Characterization of a regulated form of phospholipase D in the yeast Saccharomyces cerevisiae.

Phospholipase D (PLD), which is present in bacterial, plant and animal cells, can serve as an important element of signal-transduction pathways. This study examined the potential role of this enzyme in the regulation of Saccharomyces cerevisiae. An assay in vitro using a fluorescent 1-acyl-2-alkyl glycerophosphocholine as substrate was used to assess PLD activity in yeast cell extracts. A neutral PLD activity is present in membranes prepared from both haploid and diploid yeast cells, as evidenced by the production of phosphatidic acid and phosphatidylbutanol in the presence of butanol.
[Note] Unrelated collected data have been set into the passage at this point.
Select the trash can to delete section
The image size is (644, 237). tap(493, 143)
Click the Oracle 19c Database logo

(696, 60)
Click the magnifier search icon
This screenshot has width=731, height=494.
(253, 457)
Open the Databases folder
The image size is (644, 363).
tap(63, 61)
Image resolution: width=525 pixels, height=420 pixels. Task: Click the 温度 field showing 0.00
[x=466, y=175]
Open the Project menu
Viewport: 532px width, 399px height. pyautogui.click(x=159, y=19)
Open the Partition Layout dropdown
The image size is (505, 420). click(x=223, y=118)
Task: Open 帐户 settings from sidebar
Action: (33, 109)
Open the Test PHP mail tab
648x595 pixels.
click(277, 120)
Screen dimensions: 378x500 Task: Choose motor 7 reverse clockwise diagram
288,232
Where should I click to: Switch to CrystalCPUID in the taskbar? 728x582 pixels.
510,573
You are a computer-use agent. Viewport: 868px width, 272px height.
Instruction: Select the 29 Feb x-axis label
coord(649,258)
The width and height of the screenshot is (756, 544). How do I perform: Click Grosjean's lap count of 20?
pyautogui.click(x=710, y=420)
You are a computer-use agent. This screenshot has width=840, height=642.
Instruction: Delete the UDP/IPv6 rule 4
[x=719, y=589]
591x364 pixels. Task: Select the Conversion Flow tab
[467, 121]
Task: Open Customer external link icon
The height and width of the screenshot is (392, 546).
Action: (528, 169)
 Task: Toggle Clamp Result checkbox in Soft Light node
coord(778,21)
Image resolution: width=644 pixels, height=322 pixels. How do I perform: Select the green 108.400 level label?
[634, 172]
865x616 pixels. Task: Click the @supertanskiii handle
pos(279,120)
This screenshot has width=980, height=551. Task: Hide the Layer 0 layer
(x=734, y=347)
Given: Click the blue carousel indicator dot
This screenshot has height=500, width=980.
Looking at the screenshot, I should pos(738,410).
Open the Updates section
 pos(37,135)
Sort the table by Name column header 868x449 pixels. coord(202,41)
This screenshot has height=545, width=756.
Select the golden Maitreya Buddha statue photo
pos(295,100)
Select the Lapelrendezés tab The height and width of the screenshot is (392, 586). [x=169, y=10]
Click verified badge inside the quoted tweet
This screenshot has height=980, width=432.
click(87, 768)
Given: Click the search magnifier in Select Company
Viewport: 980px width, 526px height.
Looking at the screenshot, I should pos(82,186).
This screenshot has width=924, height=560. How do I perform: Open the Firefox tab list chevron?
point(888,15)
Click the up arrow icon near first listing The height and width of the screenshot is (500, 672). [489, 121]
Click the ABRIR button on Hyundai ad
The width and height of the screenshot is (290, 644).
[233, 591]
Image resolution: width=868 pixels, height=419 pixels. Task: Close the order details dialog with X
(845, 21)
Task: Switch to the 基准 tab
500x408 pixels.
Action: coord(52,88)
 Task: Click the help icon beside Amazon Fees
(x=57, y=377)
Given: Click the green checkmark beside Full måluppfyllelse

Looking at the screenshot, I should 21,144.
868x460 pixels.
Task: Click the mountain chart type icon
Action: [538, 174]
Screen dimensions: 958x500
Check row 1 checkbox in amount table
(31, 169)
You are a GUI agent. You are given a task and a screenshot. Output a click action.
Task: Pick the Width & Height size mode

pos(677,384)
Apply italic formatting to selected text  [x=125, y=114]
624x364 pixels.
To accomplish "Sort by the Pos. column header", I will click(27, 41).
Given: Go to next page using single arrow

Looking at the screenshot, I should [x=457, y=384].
Alcohols, in addition to serving as substrates for transphosphatidylation, stimulate PLD activity. Increased PLD activity is detected in membranes when either haploid or diploid cells are incubated in the presence of a non-fermentable carbon source. Membrane PLD activity increases within 10 min after diploid cells are placed in a sporulation-inducing medium lacking nitrogen and containing a non-fermentable carbon source. The increased activity persists for 2-3 h, and then declines to control values. This response occurs in the presence of cycloheximide, an inhibitor of protein synthesis. These data indicate that PLD activity is present in yeast, and that activation of PLD is an early event in sporulation in this organism.